# Data supplied:
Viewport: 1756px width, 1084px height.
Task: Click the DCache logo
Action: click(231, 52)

* * *

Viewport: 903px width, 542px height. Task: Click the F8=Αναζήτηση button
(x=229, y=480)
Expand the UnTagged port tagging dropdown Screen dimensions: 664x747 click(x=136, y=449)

# Exercise instructions:
Lay out the data as a Markdown table with the columns Row and Text, covering every line from the one containing "Viewport: 903px width, 542px" through the one containing "Expand the UnTagged", both included. Number each line in Row and leave out any blank lines.

# Exercise result:
| Row | Text |
|---|---|
| 1 | Viewport: 903px width, 542px height. Task: Click the F8=Αναζήτηση button |
| 2 | (x=229, y=480) |
| 3 | Expand the UnTagged port tagging dropdown Screen dimensions: 664x747 click(x=136, y=449) |